» ASSIGNMENT
The answer must be the full listing, reproduced word for word.
[EXTRACTED ENTRIES]
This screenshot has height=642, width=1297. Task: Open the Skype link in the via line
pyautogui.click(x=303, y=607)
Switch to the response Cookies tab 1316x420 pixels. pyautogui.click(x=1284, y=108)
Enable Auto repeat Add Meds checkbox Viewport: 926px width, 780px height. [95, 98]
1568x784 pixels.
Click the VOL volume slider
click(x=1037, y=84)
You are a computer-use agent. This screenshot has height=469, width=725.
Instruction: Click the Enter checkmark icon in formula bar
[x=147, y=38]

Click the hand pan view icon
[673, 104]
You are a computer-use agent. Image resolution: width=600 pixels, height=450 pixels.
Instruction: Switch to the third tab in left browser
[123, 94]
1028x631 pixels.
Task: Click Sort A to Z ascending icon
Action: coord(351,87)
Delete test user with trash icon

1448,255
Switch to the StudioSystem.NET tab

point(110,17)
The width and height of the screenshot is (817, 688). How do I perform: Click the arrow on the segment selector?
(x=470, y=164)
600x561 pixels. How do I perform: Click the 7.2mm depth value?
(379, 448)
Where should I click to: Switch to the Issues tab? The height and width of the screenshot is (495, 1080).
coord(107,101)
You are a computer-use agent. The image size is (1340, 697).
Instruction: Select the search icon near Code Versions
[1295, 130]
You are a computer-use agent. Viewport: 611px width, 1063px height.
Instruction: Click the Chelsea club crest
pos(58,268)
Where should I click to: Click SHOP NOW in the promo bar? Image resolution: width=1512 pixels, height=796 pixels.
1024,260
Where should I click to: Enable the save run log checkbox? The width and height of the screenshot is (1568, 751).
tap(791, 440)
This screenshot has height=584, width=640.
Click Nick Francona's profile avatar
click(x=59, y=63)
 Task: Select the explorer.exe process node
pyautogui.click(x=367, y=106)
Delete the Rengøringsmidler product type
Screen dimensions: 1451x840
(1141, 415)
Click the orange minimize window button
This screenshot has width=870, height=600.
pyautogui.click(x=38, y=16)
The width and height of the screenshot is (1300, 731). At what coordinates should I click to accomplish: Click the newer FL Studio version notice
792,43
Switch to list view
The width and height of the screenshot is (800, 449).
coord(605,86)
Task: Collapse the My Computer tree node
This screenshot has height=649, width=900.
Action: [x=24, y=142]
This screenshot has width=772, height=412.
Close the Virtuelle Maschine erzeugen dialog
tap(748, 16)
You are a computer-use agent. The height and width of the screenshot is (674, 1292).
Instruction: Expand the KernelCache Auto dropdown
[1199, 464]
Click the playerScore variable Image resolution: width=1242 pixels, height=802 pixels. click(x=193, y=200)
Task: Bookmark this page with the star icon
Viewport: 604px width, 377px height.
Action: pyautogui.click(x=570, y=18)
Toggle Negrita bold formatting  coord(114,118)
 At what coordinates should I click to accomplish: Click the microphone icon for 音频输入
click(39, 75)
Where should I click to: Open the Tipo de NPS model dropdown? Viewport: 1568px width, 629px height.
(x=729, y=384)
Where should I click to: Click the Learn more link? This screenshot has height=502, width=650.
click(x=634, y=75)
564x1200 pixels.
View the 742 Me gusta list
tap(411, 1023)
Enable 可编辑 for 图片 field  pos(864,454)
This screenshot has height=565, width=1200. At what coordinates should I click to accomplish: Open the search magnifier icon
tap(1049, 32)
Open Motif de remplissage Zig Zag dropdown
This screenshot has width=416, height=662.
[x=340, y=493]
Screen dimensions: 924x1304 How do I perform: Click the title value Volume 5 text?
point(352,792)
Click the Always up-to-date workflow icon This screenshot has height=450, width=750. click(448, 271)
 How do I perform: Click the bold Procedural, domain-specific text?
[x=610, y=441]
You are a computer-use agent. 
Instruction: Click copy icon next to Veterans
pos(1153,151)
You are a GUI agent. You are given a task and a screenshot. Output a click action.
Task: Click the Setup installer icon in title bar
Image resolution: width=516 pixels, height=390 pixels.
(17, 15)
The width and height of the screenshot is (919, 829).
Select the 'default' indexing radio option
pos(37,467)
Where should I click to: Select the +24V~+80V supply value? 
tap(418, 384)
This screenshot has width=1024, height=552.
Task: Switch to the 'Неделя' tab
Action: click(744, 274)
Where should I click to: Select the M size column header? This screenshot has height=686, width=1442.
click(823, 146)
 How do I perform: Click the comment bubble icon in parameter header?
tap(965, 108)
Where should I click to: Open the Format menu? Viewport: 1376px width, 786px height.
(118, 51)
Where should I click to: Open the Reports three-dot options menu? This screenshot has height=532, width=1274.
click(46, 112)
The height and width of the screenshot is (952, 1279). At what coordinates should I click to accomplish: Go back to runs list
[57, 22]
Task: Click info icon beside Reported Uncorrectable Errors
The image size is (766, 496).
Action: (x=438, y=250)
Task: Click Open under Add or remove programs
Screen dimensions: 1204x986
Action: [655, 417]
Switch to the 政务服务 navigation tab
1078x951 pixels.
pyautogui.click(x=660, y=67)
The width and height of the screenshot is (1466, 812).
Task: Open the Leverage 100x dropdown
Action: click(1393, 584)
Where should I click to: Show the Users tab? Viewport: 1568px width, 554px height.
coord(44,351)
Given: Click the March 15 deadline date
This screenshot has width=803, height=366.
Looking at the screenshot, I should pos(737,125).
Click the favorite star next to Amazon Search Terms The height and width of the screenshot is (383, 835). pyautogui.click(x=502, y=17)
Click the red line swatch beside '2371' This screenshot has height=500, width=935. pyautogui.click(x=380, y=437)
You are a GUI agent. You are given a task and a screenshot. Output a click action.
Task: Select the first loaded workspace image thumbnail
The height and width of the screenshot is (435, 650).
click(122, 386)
[/EXTRACTED ENTRIES]
» OUTPUT OF THE EXERCISE
This screenshot has height=642, width=1297. Task: Open the Skype link in the via line
pyautogui.click(x=303, y=607)
Switch to the response Cookies tab 1316x420 pixels. pyautogui.click(x=1284, y=108)
Enable Auto repeat Add Meds checkbox Viewport: 926px width, 780px height. [95, 98]
1568x784 pixels.
Click the VOL volume slider
click(x=1037, y=84)
You are a computer-use agent. This screenshot has height=469, width=725.
Instruction: Click the Enter checkmark icon in formula bar
[x=147, y=38]

Click the hand pan view icon
[673, 104]
You are a computer-use agent. Image resolution: width=600 pixels, height=450 pixels.
Instruction: Switch to the third tab in left browser
[123, 94]
1028x631 pixels.
Task: Click Sort A to Z ascending icon
Action: coord(351,87)
Delete test user with trash icon

1448,255
Switch to the StudioSystem.NET tab

point(110,17)
The width and height of the screenshot is (817, 688). How do I perform: Click the arrow on the segment selector?
(x=470, y=164)
600x561 pixels. How do I perform: Click the 7.2mm depth value?
(379, 448)
Where should I click to: Switch to the Issues tab? The height and width of the screenshot is (495, 1080).
coord(107,101)
You are a computer-use agent. The image size is (1340, 697).
Instruction: Select the search icon near Code Versions
[1295, 130]
You are a computer-use agent. Viewport: 611px width, 1063px height.
Instruction: Click the Chelsea club crest
pos(58,268)
Where should I click to: Click SHOP NOW in the promo bar? Image resolution: width=1512 pixels, height=796 pixels.
1024,260
Where should I click to: Enable the save run log checkbox? The width and height of the screenshot is (1568, 751).
tap(791, 440)
This screenshot has height=584, width=640.
Click Nick Francona's profile avatar
click(x=59, y=63)
 Task: Select the explorer.exe process node
pyautogui.click(x=367, y=106)
Delete the Rengøringsmidler product type
Screen dimensions: 1451x840
(1141, 415)
Click the orange minimize window button
This screenshot has width=870, height=600.
pyautogui.click(x=38, y=16)
The width and height of the screenshot is (1300, 731). At what coordinates should I click to accomplish: Click the newer FL Studio version notice
792,43
Switch to list view
The width and height of the screenshot is (800, 449).
coord(605,86)
Task: Collapse the My Computer tree node
This screenshot has height=649, width=900.
Action: [x=24, y=142]
This screenshot has width=772, height=412.
Close the Virtuelle Maschine erzeugen dialog
tap(748, 16)
You are a computer-use agent. The height and width of the screenshot is (674, 1292).
Instruction: Expand the KernelCache Auto dropdown
[1199, 464]
Click the playerScore variable Image resolution: width=1242 pixels, height=802 pixels. click(x=193, y=200)
Task: Bookmark this page with the star icon
Viewport: 604px width, 377px height.
Action: pyautogui.click(x=570, y=18)
Toggle Negrita bold formatting  coord(114,118)
 At what coordinates should I click to accomplish: Click the microphone icon for 音频输入
click(39, 75)
Where should I click to: Open the Tipo de NPS model dropdown? Viewport: 1568px width, 629px height.
(x=729, y=384)
Where should I click to: Click the Learn more link? This screenshot has height=502, width=650.
click(x=634, y=75)
564x1200 pixels.
View the 742 Me gusta list
tap(411, 1023)
Enable 可编辑 for 图片 field  pos(864,454)
This screenshot has height=565, width=1200. At what coordinates should I click to accomplish: Open the search magnifier icon
tap(1049, 32)
Open Motif de remplissage Zig Zag dropdown
This screenshot has width=416, height=662.
[x=340, y=493]
Screen dimensions: 924x1304 How do I perform: Click the title value Volume 5 text?
point(352,792)
Click the Always up-to-date workflow icon This screenshot has height=450, width=750. click(448, 271)
 How do I perform: Click the bold Procedural, domain-specific text?
[x=610, y=441]
You are a computer-use agent. 
Instruction: Click copy icon next to Veterans
pos(1153,151)
You are a GUI agent. You are given a task and a screenshot. Output a click action.
Task: Click the Setup installer icon in title bar
Image resolution: width=516 pixels, height=390 pixels.
(17, 15)
The width and height of the screenshot is (919, 829).
Select the 'default' indexing radio option
pos(37,467)
Where should I click to: Select the +24V~+80V supply value? 
tap(418, 384)
This screenshot has width=1024, height=552.
Task: Switch to the 'Неделя' tab
Action: click(744, 274)
Where should I click to: Select the M size column header? This screenshot has height=686, width=1442.
click(823, 146)
 How do I perform: Click the comment bubble icon in parameter header?
tap(965, 108)
Where should I click to: Open the Format menu? Viewport: 1376px width, 786px height.
(118, 51)
Where should I click to: Open the Reports three-dot options menu? This screenshot has height=532, width=1274.
click(46, 112)
The height and width of the screenshot is (952, 1279). At what coordinates should I click to accomplish: Go back to runs list
[57, 22]
Task: Click info icon beside Reported Uncorrectable Errors
The image size is (766, 496).
Action: (x=438, y=250)
Task: Click Open under Add or remove programs
Screen dimensions: 1204x986
Action: [655, 417]
Switch to the 政务服务 navigation tab
1078x951 pixels.
pyautogui.click(x=660, y=67)
The width and height of the screenshot is (1466, 812).
Task: Open the Leverage 100x dropdown
Action: click(1393, 584)
Where should I click to: Show the Users tab? Viewport: 1568px width, 554px height.
coord(44,351)
Given: Click the March 15 deadline date
This screenshot has width=803, height=366.
Looking at the screenshot, I should pos(737,125).
Click the favorite star next to Amazon Search Terms The height and width of the screenshot is (383, 835). pyautogui.click(x=502, y=17)
Click the red line swatch beside '2371' This screenshot has height=500, width=935. pyautogui.click(x=380, y=437)
You are a GUI agent. You are given a task and a screenshot. Output a click action.
Task: Select the first loaded workspace image thumbnail
The height and width of the screenshot is (435, 650).
click(122, 386)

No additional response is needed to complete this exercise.